The US Supreme Court's conservative justices have appeared sympathetic toward Alabama in the state's defence of a Republican-drawn electoral map faulted by judges for diluting the clout of Black voters in a major case that could further undermine a landmark federal voting rights law.
In spirited oral arguments lasting nearly two hours on Tuesday, Alabama Solicitor General Edmund LaCour faced tough questioning from the court's three liberal justices — Ketanji Brown Jackson, Elena Kagan and Sonia Sotomayor.
Some of the conservative justices, however, appeared open to certain of LaCour's defences of the map devised by the state's legislature delineating the boundaries of Alabama's seven US House of Representatives districts.
An eventual ruling siding with Alabama could make it harder to prove that state voting laws harm minorities. The court has a 6-3 conservative majority.
A three-judge federal court panel invalidated the map after it was challenged as unlawful by Black voters.
But the Supreme Court, in a 5-4 decision in February, let Alabama use the map for the November 8 US congressional elections in which Republicans are trying to regain control of Congress.
Justice Jackson tells the Alabama solicitor general that the Framers of the 14th Amendment did NOT intend it to be “race neutral or race blind,” so taking race into account to protect minority voting rights is perfectly constitutional. Progressive originalism at work. pic.twitter.com/aCXAq2CnJu— Mark Joseph Stern (@mjs_DC) October 4, 2022
Rolling back protections
The dispute gives the court's conservatives a chance to further roll back protections contained in the 1965 Voting Rights Act, which prohibits racial discrimination in voting.
Conservative Justice Samuel Alito expressed support for raising the burden on plaintiffs to show that an electoral map is biased, suggesting that given current legal standards in "every place in the South ... will not the plaintiffs always run the table?"

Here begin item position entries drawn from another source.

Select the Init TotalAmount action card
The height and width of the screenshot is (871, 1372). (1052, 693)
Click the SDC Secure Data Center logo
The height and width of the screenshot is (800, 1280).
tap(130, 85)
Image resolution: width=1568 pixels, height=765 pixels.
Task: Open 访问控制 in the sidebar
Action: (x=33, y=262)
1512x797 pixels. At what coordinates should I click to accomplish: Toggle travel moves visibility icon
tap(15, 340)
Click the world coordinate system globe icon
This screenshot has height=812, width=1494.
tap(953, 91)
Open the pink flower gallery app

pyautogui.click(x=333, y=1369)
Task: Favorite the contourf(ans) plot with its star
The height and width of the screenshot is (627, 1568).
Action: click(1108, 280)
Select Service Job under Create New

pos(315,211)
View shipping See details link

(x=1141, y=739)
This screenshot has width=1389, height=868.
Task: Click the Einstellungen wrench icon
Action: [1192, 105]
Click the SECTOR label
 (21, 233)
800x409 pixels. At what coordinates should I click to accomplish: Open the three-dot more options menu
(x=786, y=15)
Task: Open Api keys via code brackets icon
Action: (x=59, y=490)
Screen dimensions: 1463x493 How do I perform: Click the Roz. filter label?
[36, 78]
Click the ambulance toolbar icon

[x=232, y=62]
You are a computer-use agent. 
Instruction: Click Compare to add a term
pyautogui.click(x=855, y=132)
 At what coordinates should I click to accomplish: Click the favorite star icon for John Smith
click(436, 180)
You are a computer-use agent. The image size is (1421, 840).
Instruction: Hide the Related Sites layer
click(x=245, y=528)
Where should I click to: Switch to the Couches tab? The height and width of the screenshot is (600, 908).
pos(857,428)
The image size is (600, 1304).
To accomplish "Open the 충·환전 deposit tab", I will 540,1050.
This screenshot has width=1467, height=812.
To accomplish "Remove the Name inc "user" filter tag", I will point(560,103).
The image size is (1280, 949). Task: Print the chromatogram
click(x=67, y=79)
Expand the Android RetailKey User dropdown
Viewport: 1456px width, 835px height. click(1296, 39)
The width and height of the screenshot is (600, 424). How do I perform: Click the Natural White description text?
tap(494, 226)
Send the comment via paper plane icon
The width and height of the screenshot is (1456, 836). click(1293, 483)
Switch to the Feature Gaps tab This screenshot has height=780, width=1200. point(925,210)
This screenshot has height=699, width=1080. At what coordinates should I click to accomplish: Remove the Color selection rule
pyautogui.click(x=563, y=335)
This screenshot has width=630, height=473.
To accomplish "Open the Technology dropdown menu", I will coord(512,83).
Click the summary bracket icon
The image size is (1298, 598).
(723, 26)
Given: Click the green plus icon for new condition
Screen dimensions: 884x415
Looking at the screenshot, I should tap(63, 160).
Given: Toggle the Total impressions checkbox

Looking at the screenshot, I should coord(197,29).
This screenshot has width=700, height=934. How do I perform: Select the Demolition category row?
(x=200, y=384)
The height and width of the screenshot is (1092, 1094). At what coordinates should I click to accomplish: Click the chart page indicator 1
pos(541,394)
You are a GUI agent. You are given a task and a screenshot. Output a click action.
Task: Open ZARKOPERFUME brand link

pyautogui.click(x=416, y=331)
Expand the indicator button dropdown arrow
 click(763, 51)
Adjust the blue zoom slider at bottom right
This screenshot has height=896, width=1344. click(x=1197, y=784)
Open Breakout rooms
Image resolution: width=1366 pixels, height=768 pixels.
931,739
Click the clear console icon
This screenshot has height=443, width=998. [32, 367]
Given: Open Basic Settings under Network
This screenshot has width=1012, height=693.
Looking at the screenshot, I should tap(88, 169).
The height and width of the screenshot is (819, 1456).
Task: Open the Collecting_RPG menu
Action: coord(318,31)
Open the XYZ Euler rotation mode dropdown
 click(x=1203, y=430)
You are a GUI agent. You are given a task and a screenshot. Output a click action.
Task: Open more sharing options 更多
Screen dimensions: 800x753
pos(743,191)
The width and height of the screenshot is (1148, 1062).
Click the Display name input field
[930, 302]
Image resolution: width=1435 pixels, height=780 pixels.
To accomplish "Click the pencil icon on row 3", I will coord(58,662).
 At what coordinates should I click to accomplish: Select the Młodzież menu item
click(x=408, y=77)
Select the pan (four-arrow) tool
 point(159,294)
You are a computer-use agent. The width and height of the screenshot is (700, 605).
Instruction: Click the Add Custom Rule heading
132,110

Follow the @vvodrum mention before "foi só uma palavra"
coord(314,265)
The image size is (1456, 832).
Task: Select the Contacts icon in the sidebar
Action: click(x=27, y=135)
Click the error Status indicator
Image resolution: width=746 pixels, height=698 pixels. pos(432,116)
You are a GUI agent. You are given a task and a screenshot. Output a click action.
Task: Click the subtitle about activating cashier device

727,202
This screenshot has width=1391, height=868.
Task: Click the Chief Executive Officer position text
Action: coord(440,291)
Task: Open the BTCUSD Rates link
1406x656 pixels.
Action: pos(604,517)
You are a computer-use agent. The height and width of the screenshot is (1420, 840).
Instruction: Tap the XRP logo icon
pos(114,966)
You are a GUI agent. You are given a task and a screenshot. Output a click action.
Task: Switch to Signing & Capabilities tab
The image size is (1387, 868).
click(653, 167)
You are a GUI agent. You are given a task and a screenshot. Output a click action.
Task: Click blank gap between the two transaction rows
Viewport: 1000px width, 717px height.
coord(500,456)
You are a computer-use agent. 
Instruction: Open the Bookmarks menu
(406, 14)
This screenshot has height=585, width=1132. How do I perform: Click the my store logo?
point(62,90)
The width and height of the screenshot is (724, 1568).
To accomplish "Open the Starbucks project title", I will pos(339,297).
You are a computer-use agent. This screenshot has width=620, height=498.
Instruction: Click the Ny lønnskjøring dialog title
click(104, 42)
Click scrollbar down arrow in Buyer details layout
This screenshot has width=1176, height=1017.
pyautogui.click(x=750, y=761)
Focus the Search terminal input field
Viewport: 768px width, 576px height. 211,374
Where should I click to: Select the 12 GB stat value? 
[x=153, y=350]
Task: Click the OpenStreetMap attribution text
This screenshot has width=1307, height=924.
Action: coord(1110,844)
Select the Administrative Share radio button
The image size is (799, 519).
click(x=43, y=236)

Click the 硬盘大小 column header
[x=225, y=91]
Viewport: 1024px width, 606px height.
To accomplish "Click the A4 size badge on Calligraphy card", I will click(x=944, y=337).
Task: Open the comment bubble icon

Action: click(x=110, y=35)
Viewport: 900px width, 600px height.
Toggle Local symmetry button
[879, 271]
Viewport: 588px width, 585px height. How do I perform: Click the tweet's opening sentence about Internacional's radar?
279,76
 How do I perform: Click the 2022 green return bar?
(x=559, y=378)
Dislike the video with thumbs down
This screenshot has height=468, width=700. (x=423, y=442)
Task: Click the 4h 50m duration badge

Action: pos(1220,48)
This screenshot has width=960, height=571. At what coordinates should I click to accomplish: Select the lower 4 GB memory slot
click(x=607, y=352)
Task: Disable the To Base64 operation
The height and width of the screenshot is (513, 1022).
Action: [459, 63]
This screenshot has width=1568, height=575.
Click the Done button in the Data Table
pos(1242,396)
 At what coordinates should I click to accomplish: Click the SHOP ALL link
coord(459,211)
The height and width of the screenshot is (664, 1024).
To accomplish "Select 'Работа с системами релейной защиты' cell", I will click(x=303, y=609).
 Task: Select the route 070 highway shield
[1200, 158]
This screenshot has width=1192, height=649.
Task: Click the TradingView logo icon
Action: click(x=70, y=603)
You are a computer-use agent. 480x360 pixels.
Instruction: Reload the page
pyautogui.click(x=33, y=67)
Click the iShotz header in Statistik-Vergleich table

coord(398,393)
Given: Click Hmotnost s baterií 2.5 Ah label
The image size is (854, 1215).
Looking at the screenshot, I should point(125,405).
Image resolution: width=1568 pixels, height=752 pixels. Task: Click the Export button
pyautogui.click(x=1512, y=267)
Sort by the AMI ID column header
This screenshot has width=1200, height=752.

Alito added, "It may be that Black voters and white voters prefer different candidates now because they have different ideas about what the government should do."
The lower court found that Alabama's map diminished the influence of Black voters by concentrating their voting power into a single House district even though the state's population is 27 percent Black while distributing the rest of the Black population in other districts at levels too small to form a majority.
Jackson, the first Black woman to serve on the court, rejected LaCour's argument that states should not consider race in crafting electoral district lines to comply with the Voting Rights Act.
The law, Jackson said, "is saying you need to identify people in this community who have less opportunity and less ability to participate — and ensure that that's remedied. It's a race-conscious effort."
"What strikes me about this case is that under our precedent it's kind of a slam dunk" against Alabama's map, Kagan said.
LaCour told the justices that Alabama's legislature drew the map "in a lawful race-neutral manner."
"The state largely retained its existing districts and made changes needed to equalize population. But that wasn't good enough for the plaintiffs. They argued that Section 2 of the Voting Rights Act requires Alabama to replace its map with a racially gerrymandered plan maximizing the number of majority-minority districts," LaCour said.
The Voting Rights Act was enacted at a time when Southern states including Alabama enforced policies blocking Black people from casting ballots. The case centres on a Voting Rights Act provision, called Section 2, aimed at countering voting laws that result in racial bias even absent racist intent.